L'acompte sur salaire est un droit pour tous les salariés

Publié par Jean-pierre DA ROS le 10/09/2010 | Lu 8501 fois | 1 réaction

L'acompte consiste en un paiement anticipé, par rapport à la date normale de paie, d'un salaire déjà acquis. Il se distingue de l'avance qui s'analyse en un prêt accordé par l'employeur sur des salaires non encore acquis.

Un acompte correspondant, pour une quinzaine, à la moitié de la rémunération mensuelle, est versé au salarié qui en fait la demande (C. trav., art. L. 3242-1).

Autrement dit, le versement de cet acompte est un droit pour tout salarié.

Même s'il entérine une pratique devenue courante, l'article précité, issu de la recodification, généralise un droit qui, à l'origine, était réservé aux ouvriers. En effet, l'ancien article L. 143-2 du Code du travail était ainsi rédigé « Les conventions ou accords collectifs de mensualisation doivent comporter une clause délimitant les conditions du versement éventuel d'acomptes aux ouvriers ».

Quant à l'accord national interprofessionnel du 10 décembre 1977, légalisé par la loi no 78-49 du 19 janvier 1978, le bénéfice de l'acompte ne visait que les « mensualisés », c'est-à-dire les ouvriers qui, par tradition, n'étaient pas payés au mois et pour lesquels il avait fallu un accord ou cette loi pour aboutir au paiement mensuel.

C'était probablement pour éviter une rupture trop brutale avec une longue habitude de perception du salaire à la quinzaine que les partenaires sociaux avaient réservé aux ouvriers le droit à acomptes. Sur le terrain, les entreprises ne font guère la distinction selon les catégories de salariés.

En cas de salaire variable, l'acompte devra être aussi proche que possible du salaire effectivement gagné au cours de la quinzaine considérée (Circ. min., 27 juin 1978, JO 1er juill. 1978, p. 2556).

Forme du paiement :

Sous réserve de dispositions législatives imposant le paiement des salaires sous une forme déterminée, le salaire doit être payé en espèces ou par chèque barré ou par virement à un compte bancaire ou postal (C. trav., art. L. 3241-1).

Au-delà d'un montant mensuel net de 1 500 euros, le paiement par chèque barré ou virement à un compte bancaire ou postal est obligatoire.
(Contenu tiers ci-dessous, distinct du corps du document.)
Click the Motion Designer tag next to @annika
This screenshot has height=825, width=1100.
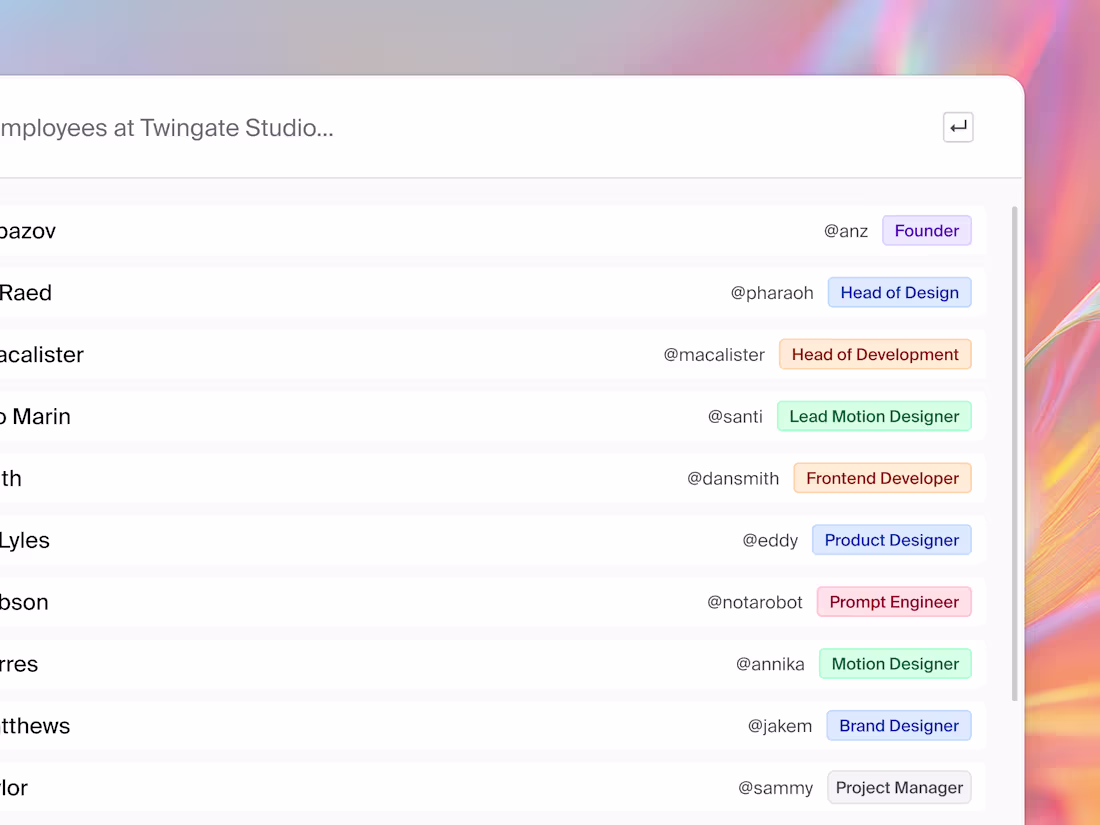(x=894, y=663)
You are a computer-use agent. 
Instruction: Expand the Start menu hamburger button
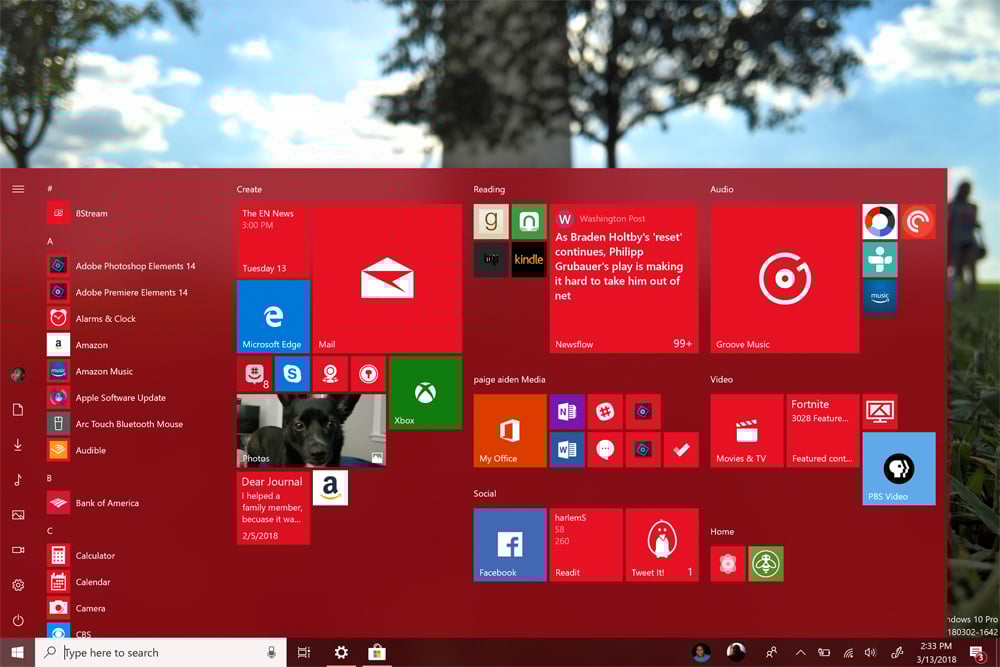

En deçà de ce montant, le salarié peut, sur sa demande, être payé en espèces, l'employeur ne pouvant donc lui imposer le paiement par chèque.

Ces règles résultent d'une législation d'ordre purement fiscale (L. no 85-695, 11 juill. 1985, art. 23 ; D. no 85-1073, 7 oct. 1985), le seuil de 1 500 euros étant l'adaptation de la valeur en euros (D. no 2001-96, 2 févr. 2001) du montant fixé à 10 000 F par le décret précité).

La violation des dispositions de l'article précité tombe sous le coup des sanctions pénales édictées par l'article R. 3246-1 du Code du travail.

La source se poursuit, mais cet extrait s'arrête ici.